Le Fou triste aime la vie mais il est autiste et n’arrive à converser qu’avec sa forêt de fleurs dont il est le roi. Ses sujets l’honorent et le décorent de leurs pétales de toutes les couleurs et leurs parfums illuminés tirent des boulets de canon d’odeur luxuriante. Le fou triste est au paradis mais il est autiste quand pourra t-il retrouver la vie qui s’en va à mesure. Il sait qu’il est sur la bonne voie. Déjà la terre lunaire a disparu pour faire place à toutes les fleurs de la création mentale. Combien de temps encore va t-il attendre sans pouvoir parler, chanter ou rire. Déjà, il a supprimé l’hiver et l’automne sur son calendrier cervical.
L’autiste dans la forêt de fleurs (1991)
Mon tableau Fétiche, dont voici un commentaire de Michel Onfray [extrait de Transe est connaissance. Un chamans nommé Combas, éd. Flammarion]
Une grande toile paraît emblématique de la présence au monde du chamane Robert Combas : L’autiste dans une forêt de fleurs avec ce long texte qui constitue le titre dans son intégralité : « Le Fou triste aime la vie, mais il est autiste et n’arrive à converser qu’avec sa forêt de fleurs dont il est le roi. Ses sujets l’honorent et le décorent de leurs pétales de toutes les couleurs et leurs parfums illuminés tirent des boulets de canon de l’odeur luxuriante. Le fou triste est au paradis, mais il est autiste. Quand pourra-t-il retrouver la vie qui s’en va à mesure ? Il sait qu’il est sur la bonne voie. Déjà la terre lunaire a disparu pour faire place à toutes les fleurs de la création mentale. Combien de temps encore va t-il attendre sans pouvoir parler, chanter ou rire ? Déjà, il a supprimé l’hiver et l’automne sur son calendrier cervical ». Voilà.
Pourquoi est-elle emblématique ? Pour l’autisme ? Non. Nous le sommes tous plus ou moins, question de degré et non de nature… L’artiste, le créateur, le philosophe, l’écrivain, le compositeur sont bien souvent plus à leur monde intérieur qu’au monde des autres. Est-ce cela qu’il faudrait nommer autisme ? Alors pour le fou triste ? Pas plus. Le fou n’est pas le déraisonnable, mais celui qui utilise une autre raison. Combas y recourt en dionysiaque : il utilise la raison spermatique, la raison bachique, la raison libidinale, la raison chamanique bien sûr, la raison impure, la raison chromatique, la raison synesthésique, la raison musicale. Ou bien pour le triste ? Peut-être, mais la tristesse est une passion grise et Combas peint rarement en gris.

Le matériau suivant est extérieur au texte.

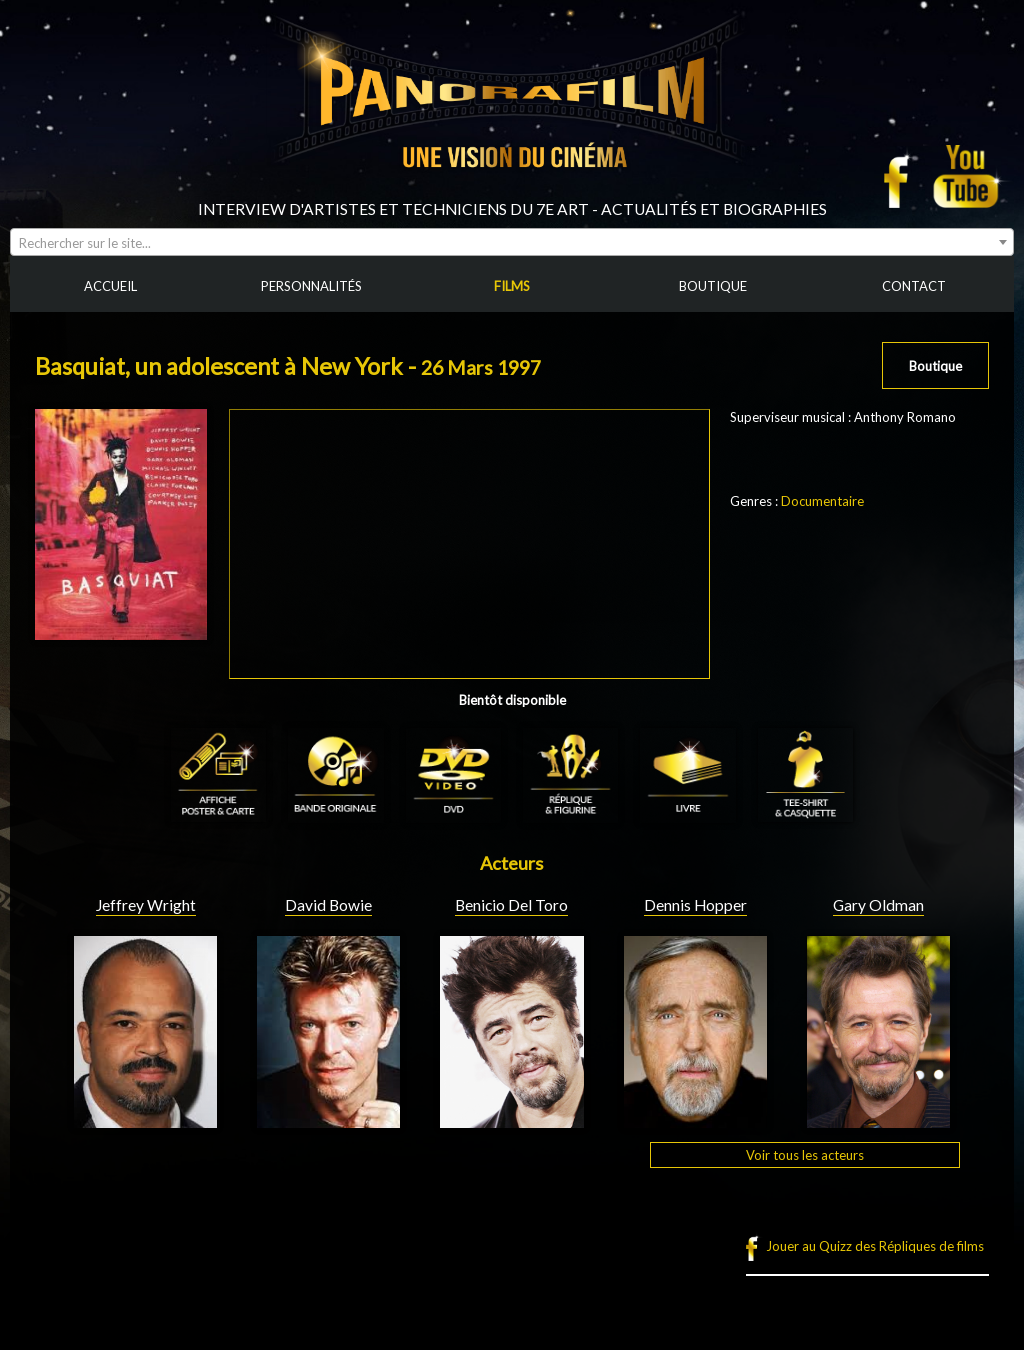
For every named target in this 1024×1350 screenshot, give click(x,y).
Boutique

Cette longue toile (216 X 518 cm) montre un homme comme une fleur dans une forêt de fleurs. On sait que les pétales, les pistils, les sépales, les étamines nomment différentes parties d’une même chose : un sexe. Qui n’a jamais songé, en plongeant son regard dans la corolle et le calice d’une orchidée par exemple, à l’entrée mystérieuse de l’ouverture d’une femme et aux promesses de voyages induites ? Le jardin d’Eden originel dans lequel émerge la tête de ce fou triste se compose d’une orgie de sexes féminins. Couleurs qui explosent, odeurs luxuriantes, parfums illuminés, cette toile se sent et s’entend autant qu’elle se regarde. L’artiste est moins autiste que fleur magique obéissant aux injonctions du cosmos. Le chamane se fait tigre et fleur, serpent et rocher, brume et vent, silence et couleur – ici, Combas s’épanouit en fleur parmi les fleurs, tel un simulacre capiteux, une pluie d’atomes ou une volée de particules se déplaçant dans l’air comme une note de musique traverse l’espace, détachée de la musique des sphères.
Le chamane est comme une fleur dans un champ de fleurs. Ou comme une étoile dans un cosmos. Ou comme un loup dans une meute, une abeille dans une ruche. Car il endosse tous les costumes possibles du réel. Comme l’artiste. Comme Combas. Dès lors, notre artiste peut se faire fou triste, autiste parfumé, sujet d’un roi de pétales, décérébré du calendrier cervical, exilé de la terre lunaire, chanteur sans voix, rieur à la bouche fermée, mutique dans l’attente de rien, le bruit du cosmos passe par lui – il emprunte la voix qu’il a sur scène.